You may also have to make a rule that you can purchase medication, school lunches, and other necessary expenses unique to your situation. Be very specific about your allowances, just don’t get too crazy with the number of exceptions. Make sure they’re necessities or non-negotiables. And write them down to keep yourself accountable (I’m including mine below).
Maybe you have activities and obligations already scheduled for the month. Don’t let this stop you from participating! Place a spending limit on those activities and write them in as an exception.
During her no spend month, Tiffany, over at Don’t Waste the Crumbs made the rule that if she sold something on Craigslist, she could use the money during the month. What a great incentive to clean out and side hustle a bit!
- Milk (almond and cow)
- Fresh produce (enough for each meal)
- School lunches for son
- Prescription medication
- Family birthdays (Dad and Mom-in-law – less than $20 total)
- Breakfast for Taekwondo test (less than $20)
- Fuel (to get to work/school and classes only)
Talk to your family. Kids and significant others may think you are trying to torture them. Talk to them ahead of time and get them involved in making the “rules”. Get them excited about meeting the challenge and getting creative. Make a chart to see how much you’ve “saved”! It’s all about attitude here…have fun with it and stay positive.
Prepare for needs (cautiously). You need to ensure you have an adequate supply of certain things, such personal care or health needs (tp, soap, medication, water). Don’t go overboard here, or it could lead to excess spending. Just check your supplies to ensure you have enough to get through the month, don’t stock up for the entire year.
Groceries. As with the previous point, don’t buy enough food to get you buy for several months. Prepare minimally for one month. Clean out the pantry and freezer to take stock of what you have on hand. Think ahead on meals. What’s for lunch each day? Do you have enough coffee (coffee is a must in my house)? What are your bare necessities for healthy eating?

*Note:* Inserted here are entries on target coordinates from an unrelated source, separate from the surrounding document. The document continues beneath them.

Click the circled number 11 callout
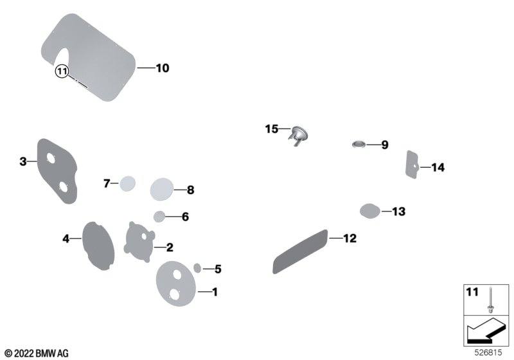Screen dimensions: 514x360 pyautogui.click(x=62, y=71)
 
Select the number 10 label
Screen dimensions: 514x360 pyautogui.click(x=163, y=68)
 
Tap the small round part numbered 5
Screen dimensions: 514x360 pyautogui.click(x=197, y=268)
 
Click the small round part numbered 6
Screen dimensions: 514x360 pyautogui.click(x=159, y=217)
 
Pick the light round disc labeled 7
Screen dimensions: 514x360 pyautogui.click(x=127, y=184)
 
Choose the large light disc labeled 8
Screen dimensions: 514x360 pyautogui.click(x=162, y=190)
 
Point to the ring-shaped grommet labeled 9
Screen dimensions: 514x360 pyautogui.click(x=359, y=144)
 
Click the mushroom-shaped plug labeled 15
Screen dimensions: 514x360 pyautogui.click(x=298, y=134)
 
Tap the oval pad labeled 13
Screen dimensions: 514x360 pyautogui.click(x=370, y=210)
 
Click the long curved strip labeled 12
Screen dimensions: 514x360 pyautogui.click(x=300, y=251)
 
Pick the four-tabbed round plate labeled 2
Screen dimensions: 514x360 pyautogui.click(x=140, y=242)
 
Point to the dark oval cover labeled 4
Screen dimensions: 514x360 pyautogui.click(x=98, y=246)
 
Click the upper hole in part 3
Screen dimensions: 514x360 pyautogui.click(x=51, y=158)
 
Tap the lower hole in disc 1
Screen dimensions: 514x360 pyautogui.click(x=175, y=294)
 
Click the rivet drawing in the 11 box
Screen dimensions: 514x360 pyautogui.click(x=490, y=300)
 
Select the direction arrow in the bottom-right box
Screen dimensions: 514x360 pyautogui.click(x=486, y=330)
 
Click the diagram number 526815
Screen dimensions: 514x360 pyautogui.click(x=488, y=352)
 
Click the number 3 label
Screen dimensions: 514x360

I expect to do more baking and food prep than I do in a typical month. But, I figure I’ll have the time since I’ll be home more! 🙂
Entertainment. Plan a few no spend activities ahead of time (check out this post for some great ideas). This would be a great time to use any gift cards you have sitting around, break out those board games that rarely get played, or DIY a home project with things you have around the house.

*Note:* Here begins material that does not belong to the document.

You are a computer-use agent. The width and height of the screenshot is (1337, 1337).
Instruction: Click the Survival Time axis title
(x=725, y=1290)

Pet needs. Check your pet supplies to make sure you have enough food, litter or medications to get your fur baby through the month.
Plan what to do with the money you saved. Whether you throw that extra money at debt, retirement, an emergency fund, or a planned purchase, make it an intentional choice. Don’t let all the money you save during the month just disappear into thin air. Track it and use it wisely.
Post reminders of your why. Why are you doing a no spend month? The answer could be an overarching financial goal, a vacation, or a dream you want to fund. Whatever it is, post it on the fridge, on the bathroom mirrors, in your car and in your wallet as a daily reminder of why you’re doing this.
Mentally prepare. Get your mind right. Don’t think of a no spend month as a month of deprivation, but as a month of growth and challenge. Be positive. It is going to stretch you and challenge you and it won’t always be easy, but it’s only a month! And just think of the possibilities!
*To quantify my “savings” for my no-spend month, I’ve added up my average monthly spending on all non-fixed bills for 2016. My average spending is $1650 (not including bills, such as the mortgage, utilities, insurance, etc. and travel-related expenses).